Meraba Potensi TPPU di Industri Fintech
Waspada Fintech Ilegal

Meraba Potensi TPPU di Industri Fintech

Industri apa pun yang berbasis teknologi digital memang akan sangat rentan dijadikan sarana pencucian uang bilamana fungsi kontrol pemerintah tak berjalan dengan baik.

Oleh:
Hamalatul Qur'ani
Bacaan 2 Menit
Ilustrasi: HGW
Ilustrasi: HGW

Bila sebelumnya modus pencucian uang dikembangkan melalui pemecahan dana kedalam sejumlah rekening bank, kini seiring tumbuhnya berbagai model bisnis baru seperti peer to peer lending, pinjaman online, jual-beli investasi online, polis asuransi online, maka modus penyelundupan dana haram yang berasal dari predicate crime berpotensi besar menyasar sektor financial technology (fintech), khususnya fintech yang tak terdaftar di otoritas negara (fintech ilegal).

 

Mengantisipasi berbagai modus pencucian uang, Financial Action Task Force (FATF) telah mengeluarkan 40 rekomendasi terkait standar internasional di bidang pencucian uang dan pendanaan terorisme yang diadopsi oleh mayoritas yurisdiksi dunia melalui pengawasan FATF-style Regional Bodies (FSRBs). FSRBs untuk Negara-negara kawasan Asia Pasifik ditangani oleh Asia Pacific Group on Money Laundering (APG).

 

APG bertugas mengevaluasi kepatuhan pemenuhan 40 rekomendasi FATF para anggota, baik dari segi technical compliance assessment maupun effectiveness assetment melalui mutual evaluation review (MER) terhadap anggota setiap 4 tahun sekali.

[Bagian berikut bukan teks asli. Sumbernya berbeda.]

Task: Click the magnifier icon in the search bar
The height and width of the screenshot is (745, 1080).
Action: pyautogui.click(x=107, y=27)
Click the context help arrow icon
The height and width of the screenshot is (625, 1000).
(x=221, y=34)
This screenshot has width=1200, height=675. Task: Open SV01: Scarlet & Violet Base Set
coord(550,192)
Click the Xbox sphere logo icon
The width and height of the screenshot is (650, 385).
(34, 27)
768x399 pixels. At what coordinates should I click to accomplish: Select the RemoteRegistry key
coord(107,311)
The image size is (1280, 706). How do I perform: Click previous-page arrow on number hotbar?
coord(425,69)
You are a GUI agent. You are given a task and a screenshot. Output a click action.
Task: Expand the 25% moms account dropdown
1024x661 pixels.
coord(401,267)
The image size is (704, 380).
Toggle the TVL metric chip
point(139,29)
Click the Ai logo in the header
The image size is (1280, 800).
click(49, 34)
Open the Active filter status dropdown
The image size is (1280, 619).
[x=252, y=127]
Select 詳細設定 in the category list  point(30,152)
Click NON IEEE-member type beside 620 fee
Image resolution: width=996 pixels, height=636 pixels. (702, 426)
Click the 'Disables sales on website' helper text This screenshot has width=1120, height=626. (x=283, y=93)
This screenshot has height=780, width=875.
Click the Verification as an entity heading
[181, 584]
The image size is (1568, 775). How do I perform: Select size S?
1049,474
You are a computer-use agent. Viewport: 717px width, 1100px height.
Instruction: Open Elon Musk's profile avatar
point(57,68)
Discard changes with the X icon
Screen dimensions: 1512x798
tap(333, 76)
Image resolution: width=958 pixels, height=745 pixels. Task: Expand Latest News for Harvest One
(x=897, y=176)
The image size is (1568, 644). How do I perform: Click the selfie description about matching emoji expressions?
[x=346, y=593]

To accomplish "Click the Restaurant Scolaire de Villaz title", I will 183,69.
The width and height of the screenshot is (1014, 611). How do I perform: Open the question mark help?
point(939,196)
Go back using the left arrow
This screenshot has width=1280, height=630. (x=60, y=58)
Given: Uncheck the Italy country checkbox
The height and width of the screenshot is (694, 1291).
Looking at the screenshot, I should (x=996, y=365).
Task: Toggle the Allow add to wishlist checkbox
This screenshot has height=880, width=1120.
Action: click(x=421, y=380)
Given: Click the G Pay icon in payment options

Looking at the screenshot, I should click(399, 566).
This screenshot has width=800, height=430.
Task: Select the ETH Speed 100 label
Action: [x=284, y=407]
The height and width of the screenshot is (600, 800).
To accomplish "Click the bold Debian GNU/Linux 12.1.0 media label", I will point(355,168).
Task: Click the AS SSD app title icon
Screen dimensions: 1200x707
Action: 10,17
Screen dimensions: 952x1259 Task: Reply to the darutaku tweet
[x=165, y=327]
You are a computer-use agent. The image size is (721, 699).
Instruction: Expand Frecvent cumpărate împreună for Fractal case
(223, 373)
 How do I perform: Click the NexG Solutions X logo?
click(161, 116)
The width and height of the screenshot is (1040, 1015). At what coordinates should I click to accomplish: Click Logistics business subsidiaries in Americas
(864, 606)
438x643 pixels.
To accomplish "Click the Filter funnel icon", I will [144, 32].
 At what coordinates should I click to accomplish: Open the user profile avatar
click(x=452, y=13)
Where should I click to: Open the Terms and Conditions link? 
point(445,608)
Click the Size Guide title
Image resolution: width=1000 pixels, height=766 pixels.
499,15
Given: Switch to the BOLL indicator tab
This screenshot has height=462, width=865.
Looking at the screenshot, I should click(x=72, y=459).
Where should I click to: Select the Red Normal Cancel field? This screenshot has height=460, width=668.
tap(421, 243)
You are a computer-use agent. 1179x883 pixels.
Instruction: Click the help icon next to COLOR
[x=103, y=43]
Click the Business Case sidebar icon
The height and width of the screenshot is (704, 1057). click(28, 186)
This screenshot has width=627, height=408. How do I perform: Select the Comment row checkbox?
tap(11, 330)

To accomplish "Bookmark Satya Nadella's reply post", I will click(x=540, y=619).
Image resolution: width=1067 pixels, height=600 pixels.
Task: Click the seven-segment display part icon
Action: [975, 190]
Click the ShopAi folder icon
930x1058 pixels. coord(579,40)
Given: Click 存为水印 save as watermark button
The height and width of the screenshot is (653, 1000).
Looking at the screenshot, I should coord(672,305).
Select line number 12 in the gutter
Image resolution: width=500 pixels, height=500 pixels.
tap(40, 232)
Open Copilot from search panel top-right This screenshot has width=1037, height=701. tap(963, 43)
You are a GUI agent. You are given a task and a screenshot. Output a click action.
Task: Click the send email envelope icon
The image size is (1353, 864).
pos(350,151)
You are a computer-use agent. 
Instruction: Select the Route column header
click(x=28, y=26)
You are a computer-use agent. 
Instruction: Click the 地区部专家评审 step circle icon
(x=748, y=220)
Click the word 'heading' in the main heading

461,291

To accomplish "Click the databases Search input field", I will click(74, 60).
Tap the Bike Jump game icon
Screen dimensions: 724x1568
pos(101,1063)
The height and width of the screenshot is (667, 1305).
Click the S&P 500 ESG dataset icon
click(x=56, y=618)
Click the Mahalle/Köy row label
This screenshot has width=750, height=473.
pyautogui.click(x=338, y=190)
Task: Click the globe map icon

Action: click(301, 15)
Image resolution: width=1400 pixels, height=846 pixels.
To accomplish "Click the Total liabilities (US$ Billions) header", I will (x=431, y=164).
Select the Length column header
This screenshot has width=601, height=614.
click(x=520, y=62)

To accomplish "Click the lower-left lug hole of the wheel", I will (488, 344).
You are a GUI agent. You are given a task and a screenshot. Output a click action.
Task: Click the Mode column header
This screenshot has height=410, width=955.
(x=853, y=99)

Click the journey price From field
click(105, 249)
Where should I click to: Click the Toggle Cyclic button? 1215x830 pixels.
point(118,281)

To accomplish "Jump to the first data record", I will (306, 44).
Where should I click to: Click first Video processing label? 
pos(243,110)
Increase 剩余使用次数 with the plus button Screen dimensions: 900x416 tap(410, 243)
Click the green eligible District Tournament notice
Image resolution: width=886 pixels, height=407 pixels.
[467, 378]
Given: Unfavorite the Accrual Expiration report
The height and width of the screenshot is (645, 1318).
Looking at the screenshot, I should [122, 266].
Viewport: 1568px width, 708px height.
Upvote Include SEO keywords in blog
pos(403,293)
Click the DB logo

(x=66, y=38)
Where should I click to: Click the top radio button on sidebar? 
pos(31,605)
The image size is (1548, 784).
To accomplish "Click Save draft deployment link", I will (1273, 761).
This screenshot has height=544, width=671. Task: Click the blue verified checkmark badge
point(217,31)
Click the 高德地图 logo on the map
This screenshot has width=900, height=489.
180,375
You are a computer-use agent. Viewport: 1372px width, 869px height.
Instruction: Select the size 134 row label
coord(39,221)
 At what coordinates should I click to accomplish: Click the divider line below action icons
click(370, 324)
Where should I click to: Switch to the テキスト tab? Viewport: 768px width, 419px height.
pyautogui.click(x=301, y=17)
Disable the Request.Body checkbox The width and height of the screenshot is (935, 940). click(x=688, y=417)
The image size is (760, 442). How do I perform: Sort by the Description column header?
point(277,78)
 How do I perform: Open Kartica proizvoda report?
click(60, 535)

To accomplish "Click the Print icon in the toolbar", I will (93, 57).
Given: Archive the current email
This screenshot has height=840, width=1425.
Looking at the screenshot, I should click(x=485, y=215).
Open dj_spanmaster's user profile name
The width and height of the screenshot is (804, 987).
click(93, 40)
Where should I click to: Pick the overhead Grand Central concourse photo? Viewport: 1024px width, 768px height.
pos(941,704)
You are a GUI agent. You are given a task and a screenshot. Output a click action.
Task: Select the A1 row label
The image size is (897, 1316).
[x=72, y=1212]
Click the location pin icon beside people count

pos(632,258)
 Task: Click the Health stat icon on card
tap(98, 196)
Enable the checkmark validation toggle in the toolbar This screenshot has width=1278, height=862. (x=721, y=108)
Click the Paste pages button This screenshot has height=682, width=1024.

Indonesia sendiri telah menjadi anggota APG sejak 1999.

 

Dalam rentang 2017-2018, Indonesia telah menunjukan hasil yang cukup baik dengan meningkatnya rating yang diperoleh untuk 2 (dua) Rekomendasi, yaitu Rekomendasi 4 terkait legal framework penyitaan dan perampasan aset dan Rekomendasi 8 terkait legal framework non-profit organization, serta 2 (dua) Immediate Outcome (IO), yaitu IO2 terkait efektivitas kerja sama internasional dan IO8 terkait efektivitas penyitaan dan perampasan aset. Selengkapnya, berikut rating MER Indonesia yang ditetapkan pada APG plenary di Nepal 2018 lalu:

 

Hukumonline.com

 

Untuk diketahui, dasar hukum penerapan pengawasan anti pencucian uang dan pencegahan pendanaan terorisme (PPT) tersebut di Indonesia tertuang dalam beberapa aturan seperti UU No.8 Tahun 2010 tentang Pencegahan dan Pemberantasan Tindak Pidana Pencucian Uang (TPPU), UU No.9 Tahun 2013 tentang Pencegahan dan Pemberantasan Tindak Pidana Pendanaan Terorisme (TPPT), PP No.43 Tahun 2015 tentang Pihak Pelapor dalam PPTPPU dan POJK No. 12 Tahun 2017 tentang Penerapan Program APU PPT di SJK.

 

Khusus fintech P2P lending, pengaturan spesifiknya dalam kaitannya dengan regulasi anti pencucian uang merujuk pada POJK No. 12 Tahun 2017. Hanya saja, atas alasan penyesuaian waktu, POJK tersebut baru mulai berlaku pada tahun 2021 mendatang.

 

Merujuk Pasal 1 POJK a quo, industri fintech yang merupakan penyelenggara layanan pinjam meminjam uang berbasis teknologi informasi dikategorikan sebagai Penyelenggara Jasa Keuangan (PJK) di sektor industri keuangan non bank. Konsekuensinya, fintech (PJK) wajib mengidentifikasi, menilai dan memahami risiko TPPU dan/atau TPPT terkait nasabah, negara atau area geografis, produk, jasa, transaksi atau jaringan distribusi.